Hacker News new | ask | show | jobs
by kentonv 1086 days ago
> Be prepared to deal with blocks not necessarily updating to disk in the order they were written to, and 10 seconds after the fact. This can make power failures cause inconsistencies.

This is not specific to mmap -- regular old write() calls have the same behavior. You need to fsync() (or, with mmap, msync()) to guarantee data is on disk.

2 comments

> This is not specific to mmap -- regular old write() calls have the same behavior.

This is not true. This depends on how the file was opened. You may request DIRECT | SYNC when opening and the writes are acknowledged when they are actually written. This is obviously a lot slower than writing to cache, but this is the way for "simple" user-space applications to implement their own cache.

In the world of today, you are very rarely writing to something that's not network attached, and depending on your appliance, the meaning of acknowledgement from write() differs. Sometimes it's even configurable. This is why databases also offer various modes of synchronization -- you need to know how your appliance works and configure the database accordingly.

> This is not true. This depends on how the file was opened. You may request DIRECT | SYNC

Well sure, but 99.9% of people don't do that (and shouldn't, unless they really know what they are doing).

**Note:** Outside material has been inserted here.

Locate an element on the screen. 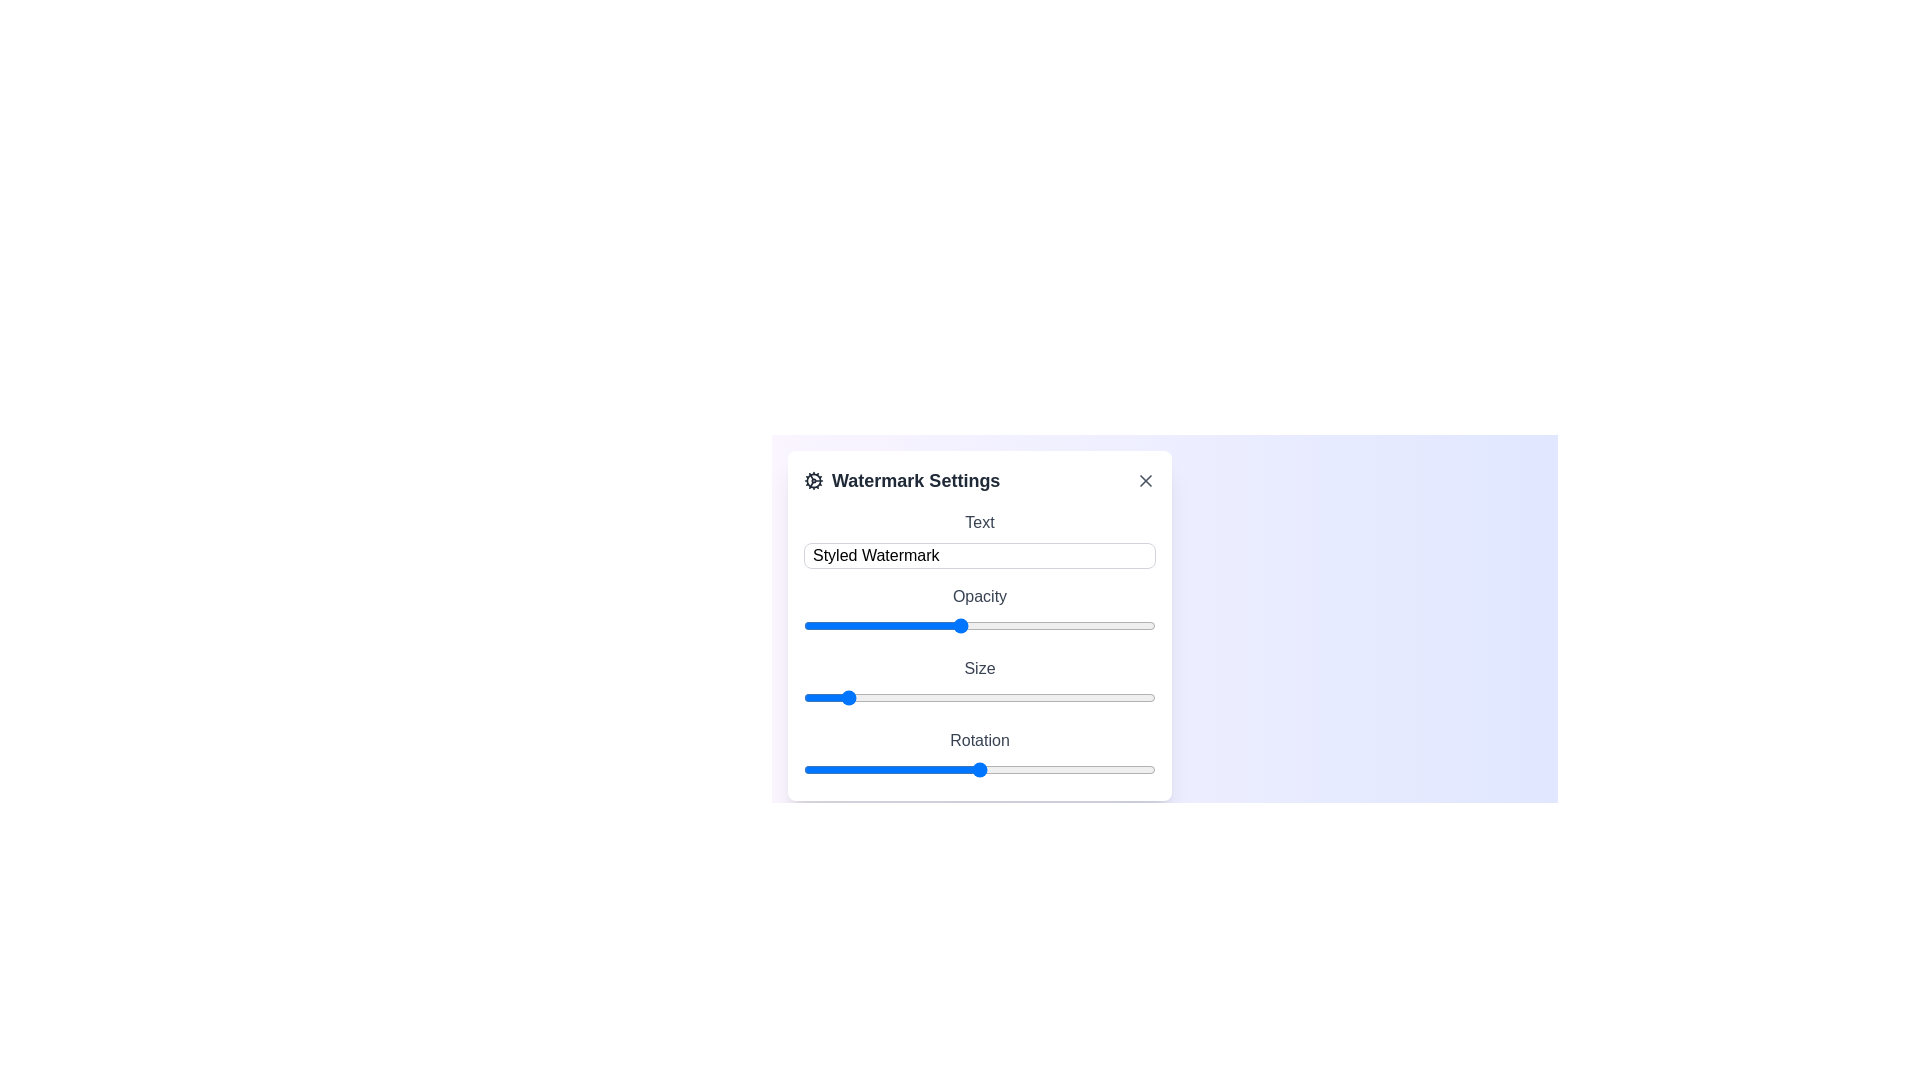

> In the world of today, you are very rarely writing to something that's not network attached, and depending on your appliance, the meaning of acknowledgement from write() differs.

What network-attached storage actually uses O_SYNC behavior without being asked? I'd be quite surprised if any did this as it would make typical workloads incredibly slow in order to provide a guarantee they didn't ask for.

100% of people writing a database know about filesystem options like DIRECT and SYNC, and that is the subject of this paper.

Also, most of the network-attached storage we people use is in the form of things like EBS, which is very careful to imitate the behavior of a real disk, but with different performance and some different (albeit very rare) failure modes.

100% of people writing databases also know how fsync() and msync() work. I interpreted this thread as being targeted at a wider audience.
It's literally for people writing their own database. Why would you interpret it differently?
It's fun to remember that fsync() on Linux on ext4 at least offers no real guarantee that the data was successfully written to disk. This happens when write errors from background buffered writes are handled internally by the kernel, and they cleanup the error situation (mark dirty pages clean etc). Since the kernel can't know if a later call to fsync() will ever happen, it can't just keep the error around. So, when the call does happen, it will not return any error code. I don't know for sure, but msync() may well have the same behavior.

Here is an LWN article discussing the whole problem as the Postgres team found out about it.

https://lwn.net/Articles/752063/